Target acknowledged last year the company wouldn’t meet its goal to sell only cage-free eggs by 2025.
The retailer still hasn’t set a new finish line to meet its decade-old pledge.
Activists on Tuesday delivered nearly 200,000 signatures to Target headquarters in downtown Minneapolis demanding the company catch up with Costco, Amazon and other retailers and restaurants in going cage-free.
“McDonald’s found a way to meet this goal early,” said Kent Stein, corporate policy specialist at Humane World for Animals. “There’s no excuse for Target to be trailing behind.”
The group, formerly known as Humane Society of the United States, also wants Target to fulfill an older pledge to only source pork from farms that don’t use confining gestation crates for sows.

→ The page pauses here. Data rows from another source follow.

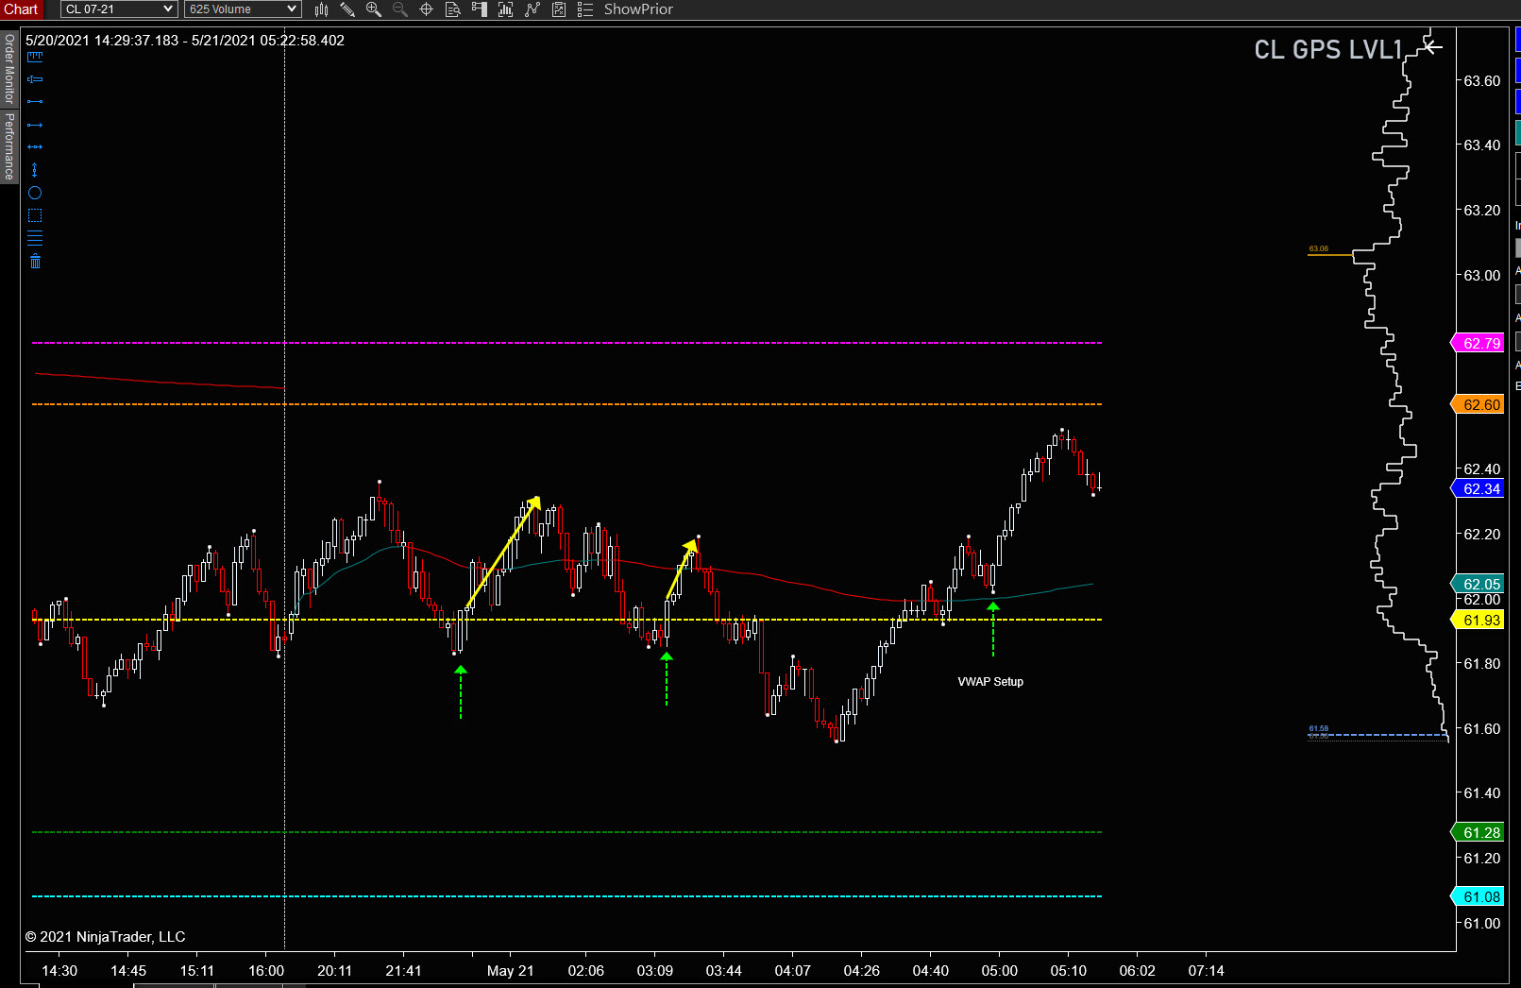This screenshot has height=988, width=1521.
Task: Select the dashed rectangle drawing tool
Action: pyautogui.click(x=35, y=215)
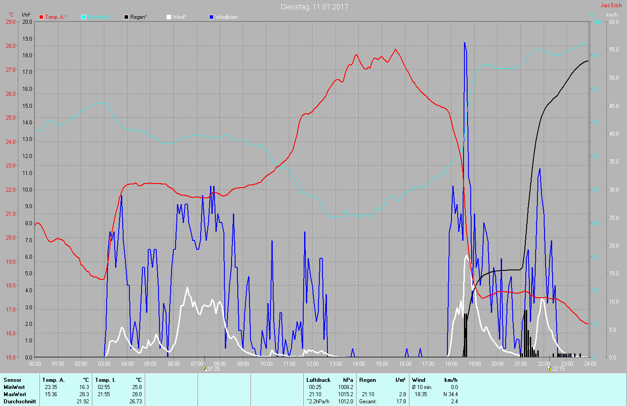Click the Regen legend label
Viewport: 627px width, 406px height.
point(139,17)
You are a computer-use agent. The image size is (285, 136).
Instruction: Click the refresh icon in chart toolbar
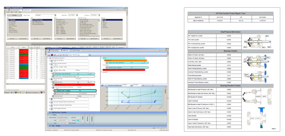point(143,86)
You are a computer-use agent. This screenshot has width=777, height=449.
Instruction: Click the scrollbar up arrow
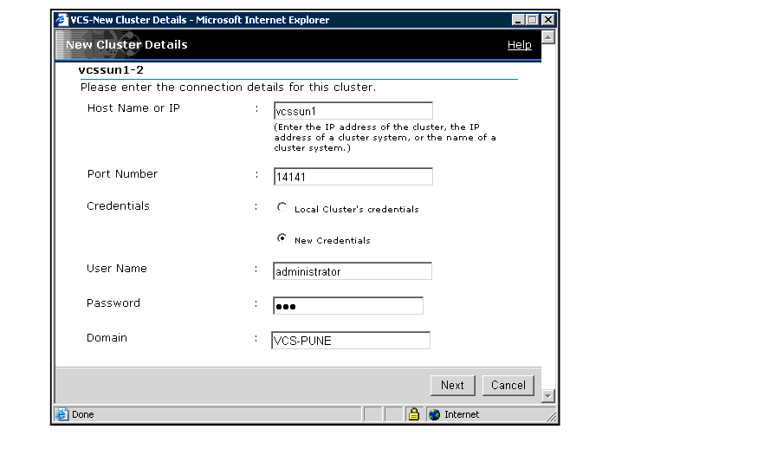[x=547, y=39]
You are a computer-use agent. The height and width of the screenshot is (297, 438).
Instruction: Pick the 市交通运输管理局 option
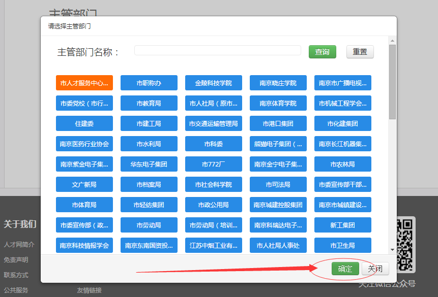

Target last year pointed to bird flu wiping out flocks that supply its Good & Gather brand of eggs as well as consumers not accepting higher prices. Walmart had a similar explanation for missing its own cage-free pledge.
“Target is committed to practices that support the welfare of animals sourced for food and non-food products, and we’ve made great progress toward our goals for cage-free eggs and reducing gestation crates,” a Target spokesperson said Tuesday.
The company will “continue to listen to the consumer and remain committed to providing a variety of egg options at various price points, including cage-free,” which accounted for about 70% of Target’s egg sales in 2023.